Texte fourni |
━━━━━━━━━━
La proximité de l’aéroport induit également d’autres effets sur la santé des riverains en raison des substances nocives émises par les moteurs des avions que sont : les oxydes d’azote (NOx), le monoxyde de carbone (Co), les hydrocarbures (Hc) le dioxyde de soufre (So2) et des particules solides (suies). Les avions émettent aussi du dioxyde de carbone (Co2) et de la vapeur d’eau. Toutes ces substances ont un impact sur la santé. Le monoxyde de carbone (Co) est un poison pour l’hémoglobine. Quant aux oxydes d’azote Nox, ils se transforment sous l’influence des rayons ultra-violets en Ozone (O3) qui a un pouvoir oxydant et irrite les poumons. Enfin, les hydrocarbures imbrûlés Hx Cy et les suies sont réputés cancérogènes ». Au regard de toutes ces informations scientifiques, il est évident que les émissions gazeuses toxiques auront un impact beaucoup plus inquiétant dans le voisinage des pistes. Cependant, notent les scientifiques, « quand des phénomènes d’inversion de températures ou de brouillard surviennent, les zones affectées sont beaucoup plus étendues ».
━━━━━━━━━━
Lignes présentées |
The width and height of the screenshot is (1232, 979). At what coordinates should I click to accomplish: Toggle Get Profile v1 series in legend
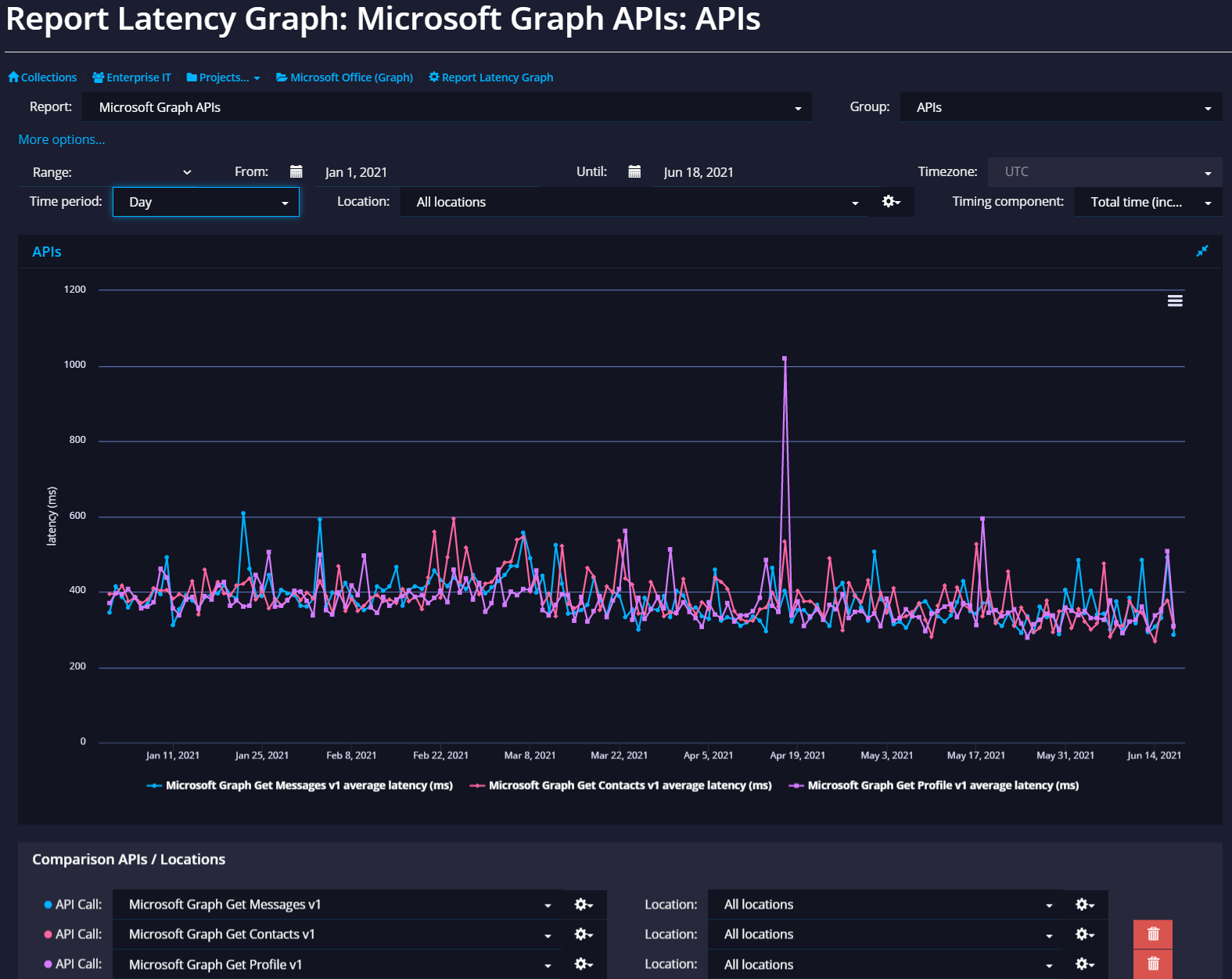tap(942, 786)
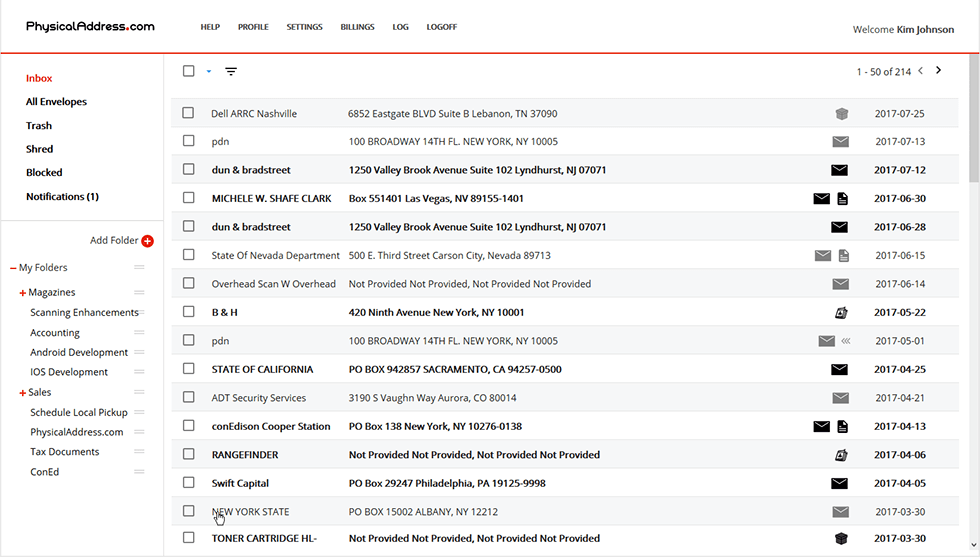Expand the Magazines folder

point(22,293)
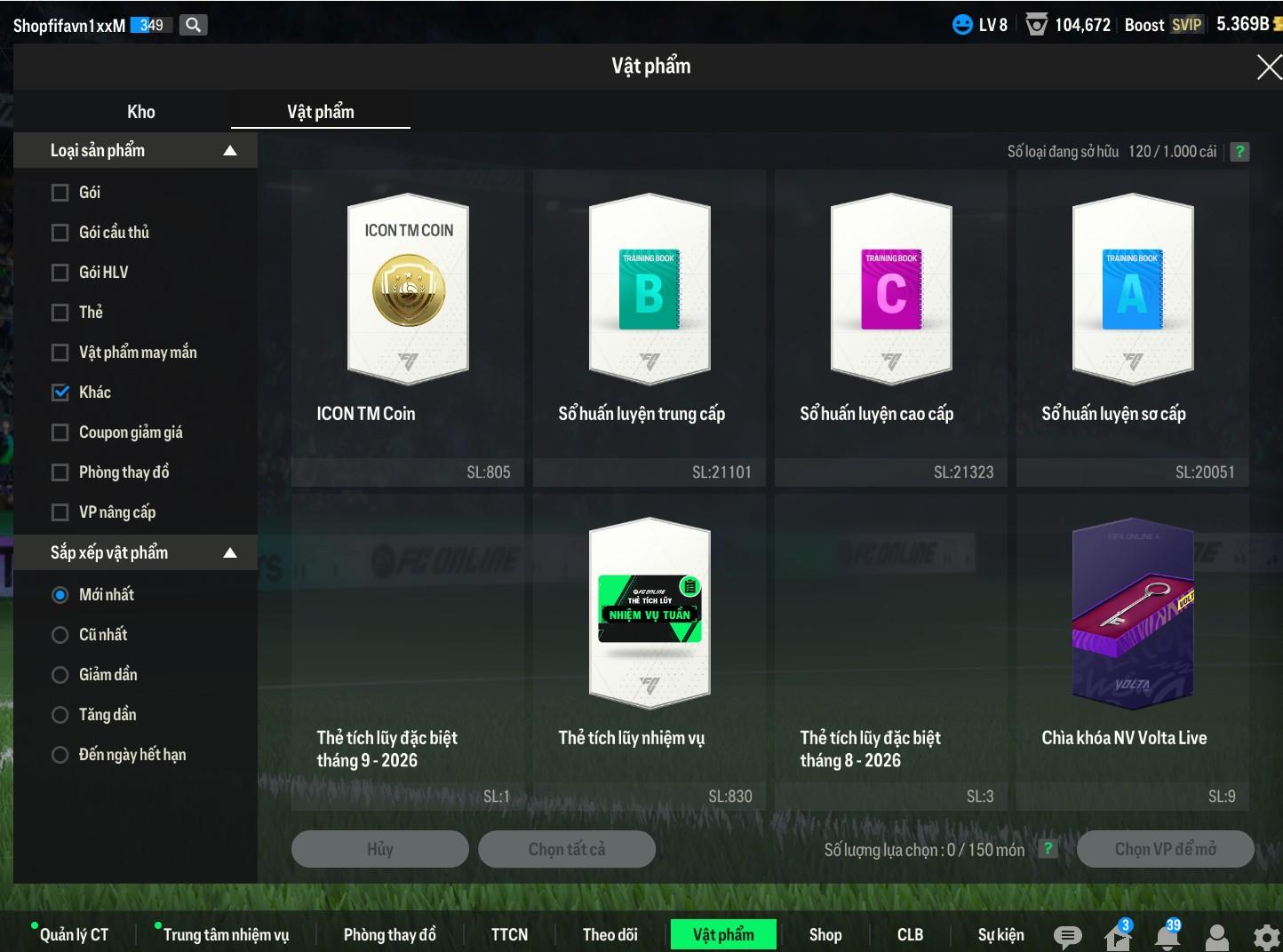
Task: Open the user profile silhouette icon
Action: tap(1217, 937)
━━━━━━━━━━
Consignes de travail |
a – Selon le texte sur les émissions des avions, pourquoi les oxydes d’azote nuisent-ils aux poumons ? Répondez en une à trois phrases.
b – Poursuivez le texte sur les émissions des avions à partir de sa dernière phrase.

Résultats obtenus |
a – Sous l’influence des rayons ultraviolets, les oxydes d’azote se transforment en ozone. Cet ozone a un pouvoir oxydant et irrite les poumons.

b –
Une législation insuffisante

Le code de l’environnement de Janvier 2001 renferme des dispositions visant à réglementer des nuisances et pollutions sonores. L’article L 84 du code stipule : « Sont interdites les émissions de bruits susceptibles de nuire à la santé de l’homme, de constituer une gêne excessive pour le voisinage ou de porter atteinte à l’environnement. Les personnes physiques ou morales à l’origine de ces émissions doivent mettre en œuvre toutes les dispositions utiles pour les supprimer. Lorsque l’urgence le justifie, le Ministre chargé de l’environnement, en rapport avec le Ministre de l’intérieur et le Ministère des Forces Armées, doit prendre toutes mesures exécutoires destinées d’office à faire cesser le trouble ». Il précise, en outre que les seuils maxima de bruit à ne pas dépasser sans exposer l’organisme humain à des conséquences dangereuses qui sont de 55 à 60 décibels le jour et 40 décibels la nuit.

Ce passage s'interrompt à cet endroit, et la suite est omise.